**Text section:**
Weight Regulation Meets Group Psychotherapy at the Neural Cleft

Sunday, June 12, 2011, from 9:15 am to 12:15 pm.
Northeastern Society for Group Psychotherapy Conference

Weight Matters: what the effective 'brain-wise therapist' needs to know about modern attachment theory, interpersonal neurobiology and their affect on those struggling with weight regulation and weight control. Knowledge of cutting edge science will be integrated with somatic, experiential, and group psychotherapy techniques. Didactic/Lecture, Experiential, Demonstration, Discussion.

Objectives

Patients who come to your practice with over eating, weight regulation, and body image problems defy classical DSM IV diagnosis from an eating disorder perspective. They present daunting biochemical as well as self-regulatory problems. Although daunting, they come for our help and we are challenged to treat them.

Overeating and weight regulation are not considered eating disorders. Binge eating disorder (BED) has recently become a proposed diagnosis to be admitted to the DSM. However, all patients with eating issues do not quality for BED. Those who eventually come into a psychotherapist's office have probably "failed" at institutional and commercial programs for weight loss.

**Tasks and exercises:**
a) In the workshop description, turn the paragraph beginning "Patients who come to your practice" into a short bulleted list that keeps its main facts.
b) Summarize the workshop description in two sentences.
c) Pick up the workshop description where it ends and carry it forward.

**Provided material:**
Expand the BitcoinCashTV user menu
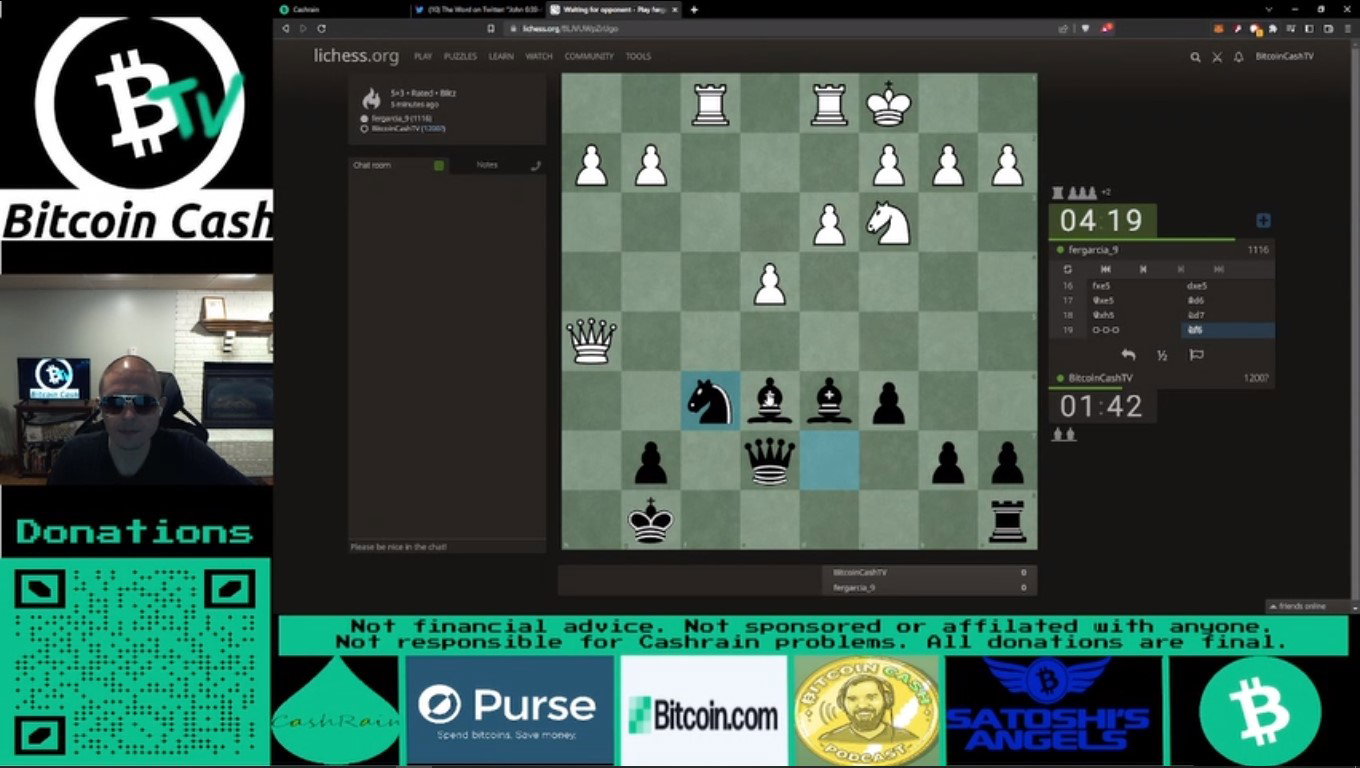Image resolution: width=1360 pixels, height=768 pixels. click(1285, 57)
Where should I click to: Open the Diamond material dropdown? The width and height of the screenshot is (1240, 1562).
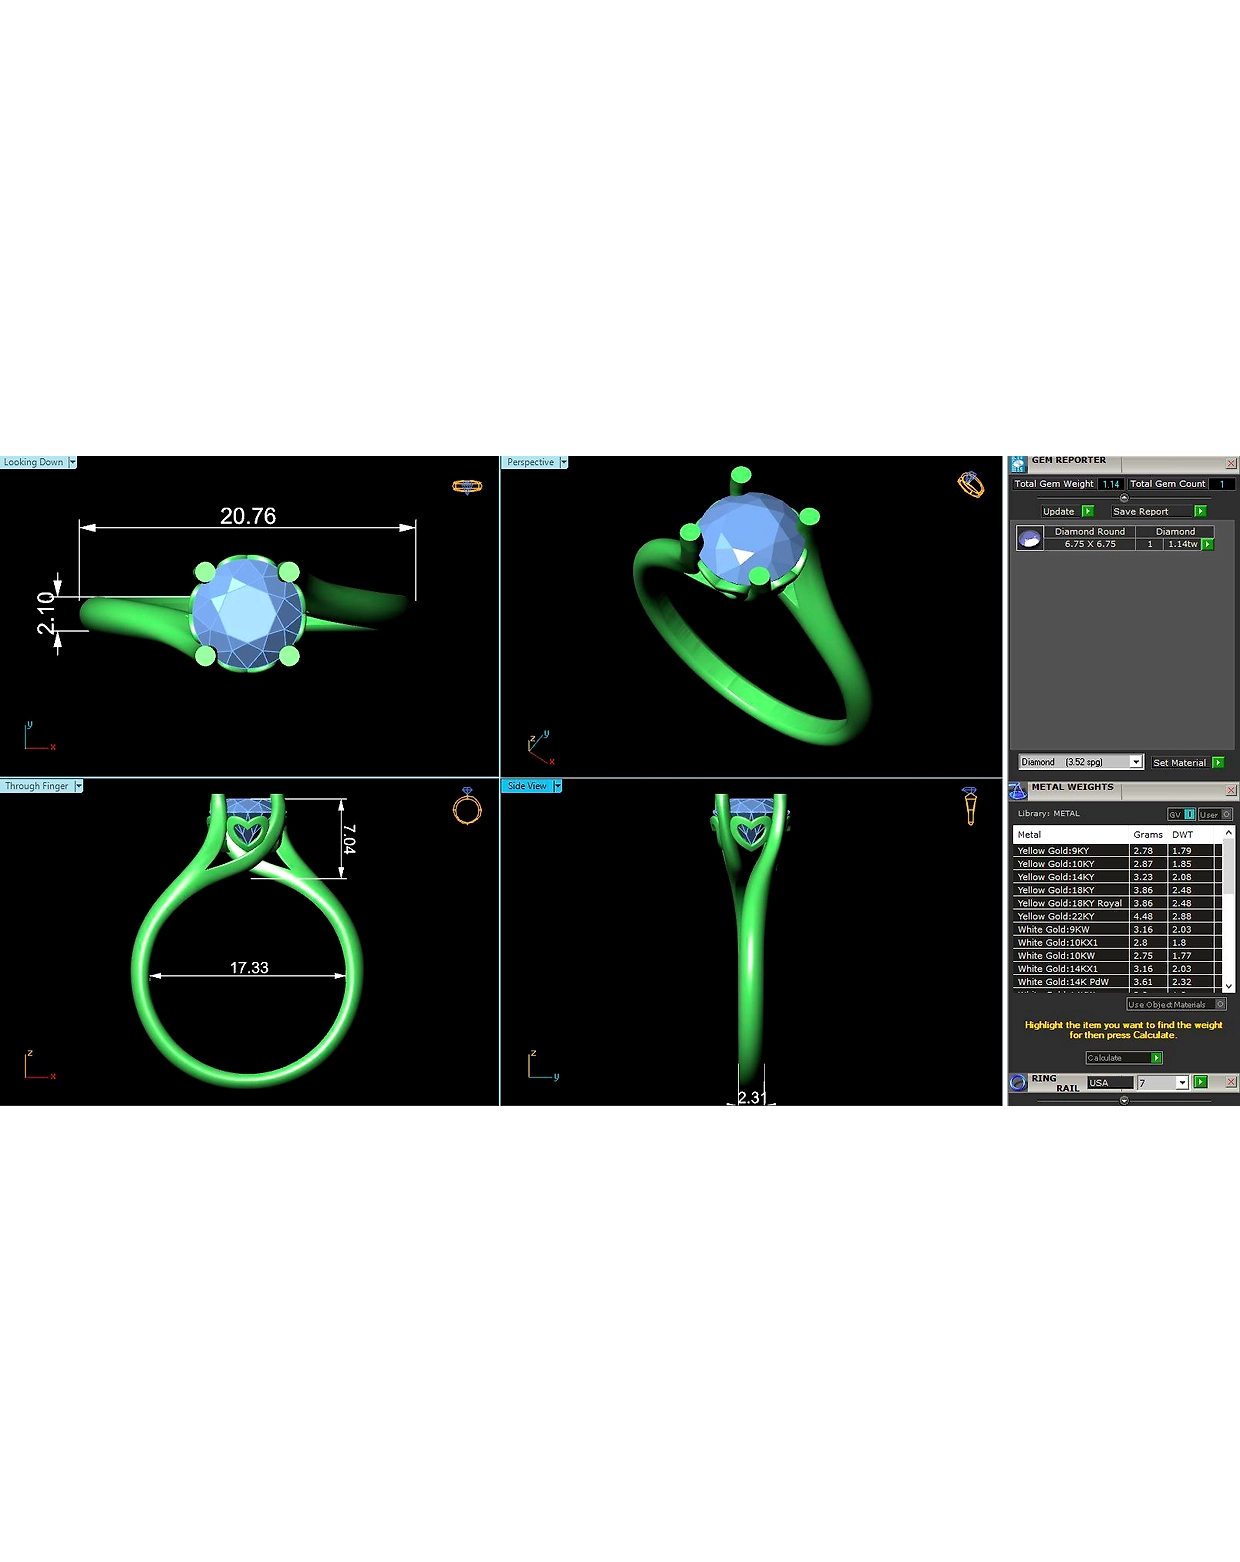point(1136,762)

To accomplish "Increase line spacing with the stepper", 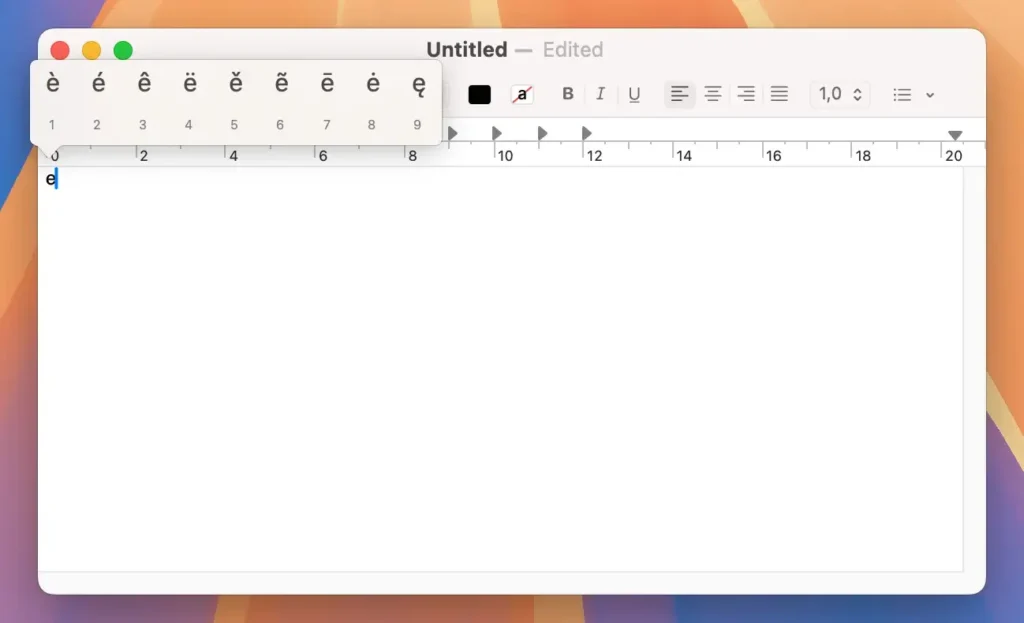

--

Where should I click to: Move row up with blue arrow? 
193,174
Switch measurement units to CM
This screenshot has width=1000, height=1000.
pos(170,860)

---

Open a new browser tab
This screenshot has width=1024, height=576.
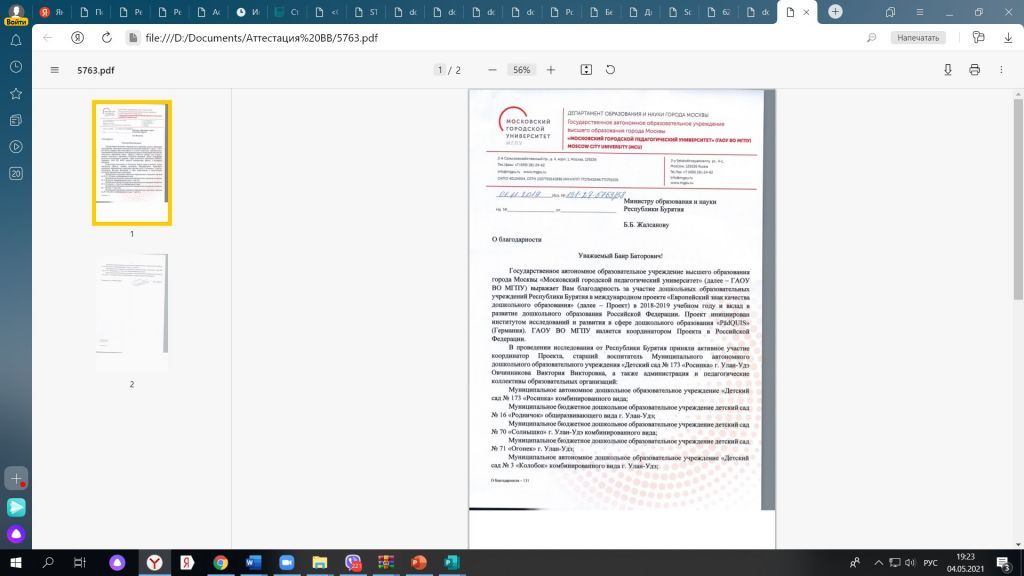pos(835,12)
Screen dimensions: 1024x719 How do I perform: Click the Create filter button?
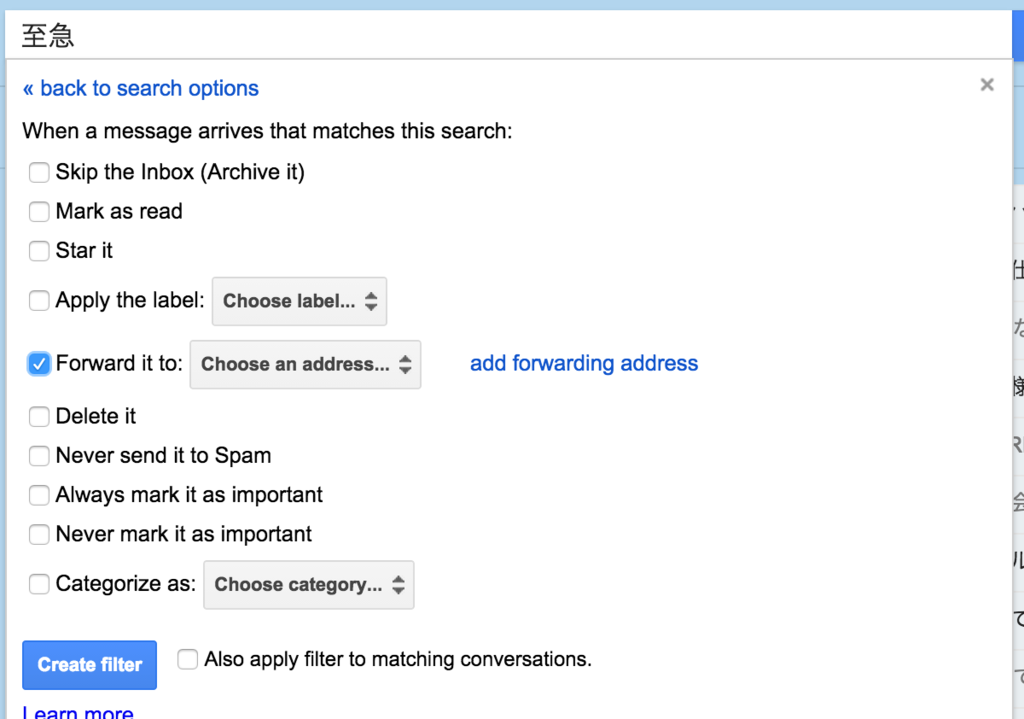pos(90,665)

**Task-by-task answers:**
a)
- Patients with overeating, weight regulation, and body image problems defy classical DSM IV diagnosis from an eating disorder perspective.
- They present daunting biochemical and self-regulatory problems.
- They come for help, and therapists are challenged to treat them.

b) This Sunday, June 12, 2011 session at the Northeastern Society for Group Psychotherapy Conference addresses what therapists need to know about modern attachment theory and interpersonal neurobiology in relation to weight regulation and weight control, integrating that science with somatic, experiential, and group psychotherapy techniques. Overeating and weight regulation are not considered eating disorders, and patients with these problems defy classical DSM IV diagnosis and have probably "failed" at institutional and commercial weight-loss programs before reaching a psychotherapist's office.

c)
Conceptually, I have moved from thinking about these patients from a strictly psychoanalytic and psychodynamic viewpoint, and begun unraveling their issues in line with the paradigm shift away from drive theory to interpersonal neurobiology and modern attachment theory. This shift incorporates development of self, attachment patterns, and development of self-regulation. In this shift, the symptom, overeating, becomes a high caloric regulatory and compensation mechanism. The resultant weight problem, which ensues, has a bio-chemical life of its own.

In the treatment realm, group psychotherapy had been vastly underutilized and has essentially been put in the background. Currently, cognitive behavioral therapy is considered to be the gold standard of treatment. But, sole use of cognitive behavioral therapy has been shown to have its limits. Most patients lose, 5-10% of initial weight, the current standard of criteria for success. However, patients usually regain 30-35% of their weight loss in the year following treatment and many return to their baseline weight within 5 years. Success rates in obesity programs are grim.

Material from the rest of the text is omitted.